**Problem to solve**
Please copy, with no word changed, only the run of lines that opens with the line containing "Instruction: Expand the 接口管理 arrow" and closes with the last line below.

START Data listing

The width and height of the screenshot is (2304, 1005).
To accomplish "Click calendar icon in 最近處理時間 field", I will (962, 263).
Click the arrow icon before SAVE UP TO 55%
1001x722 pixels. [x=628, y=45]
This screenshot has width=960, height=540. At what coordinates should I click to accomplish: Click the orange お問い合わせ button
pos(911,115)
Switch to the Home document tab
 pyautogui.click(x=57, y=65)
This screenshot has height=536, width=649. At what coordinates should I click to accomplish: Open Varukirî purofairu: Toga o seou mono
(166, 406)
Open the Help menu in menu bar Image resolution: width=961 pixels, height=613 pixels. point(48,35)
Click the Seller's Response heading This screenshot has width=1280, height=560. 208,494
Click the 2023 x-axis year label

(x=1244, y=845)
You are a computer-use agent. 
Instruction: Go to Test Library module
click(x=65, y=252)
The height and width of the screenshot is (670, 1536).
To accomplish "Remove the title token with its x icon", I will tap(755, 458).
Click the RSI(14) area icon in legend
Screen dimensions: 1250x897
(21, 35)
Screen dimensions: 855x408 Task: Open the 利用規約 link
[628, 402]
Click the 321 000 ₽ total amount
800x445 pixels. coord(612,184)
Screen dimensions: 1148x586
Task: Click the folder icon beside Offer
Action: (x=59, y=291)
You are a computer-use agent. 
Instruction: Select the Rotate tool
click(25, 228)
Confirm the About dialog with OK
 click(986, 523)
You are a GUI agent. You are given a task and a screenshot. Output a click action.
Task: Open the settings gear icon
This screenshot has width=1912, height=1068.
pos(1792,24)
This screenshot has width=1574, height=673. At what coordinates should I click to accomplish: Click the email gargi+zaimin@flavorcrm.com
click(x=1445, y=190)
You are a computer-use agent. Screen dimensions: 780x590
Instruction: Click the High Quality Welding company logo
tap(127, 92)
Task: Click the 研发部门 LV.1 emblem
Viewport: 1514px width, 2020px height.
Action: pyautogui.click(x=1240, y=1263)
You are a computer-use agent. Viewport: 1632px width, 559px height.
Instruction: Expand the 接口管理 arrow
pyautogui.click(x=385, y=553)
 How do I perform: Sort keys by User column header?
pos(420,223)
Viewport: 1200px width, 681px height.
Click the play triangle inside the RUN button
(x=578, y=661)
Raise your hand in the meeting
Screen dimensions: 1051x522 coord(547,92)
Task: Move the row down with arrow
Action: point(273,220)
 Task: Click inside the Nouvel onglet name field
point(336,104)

END Data listing

**Answer to the exercise**
Instruction: Expand the 接口管理 arrow
pyautogui.click(x=385, y=553)
 How do I perform: Sort keys by User column header?
pos(420,223)
Viewport: 1200px width, 681px height.
Click the play triangle inside the RUN button
(x=578, y=661)
Raise your hand in the meeting
Screen dimensions: 1051x522 coord(547,92)
Task: Move the row down with arrow
Action: point(273,220)
 Task: Click inside the Nouvel onglet name field
point(336,104)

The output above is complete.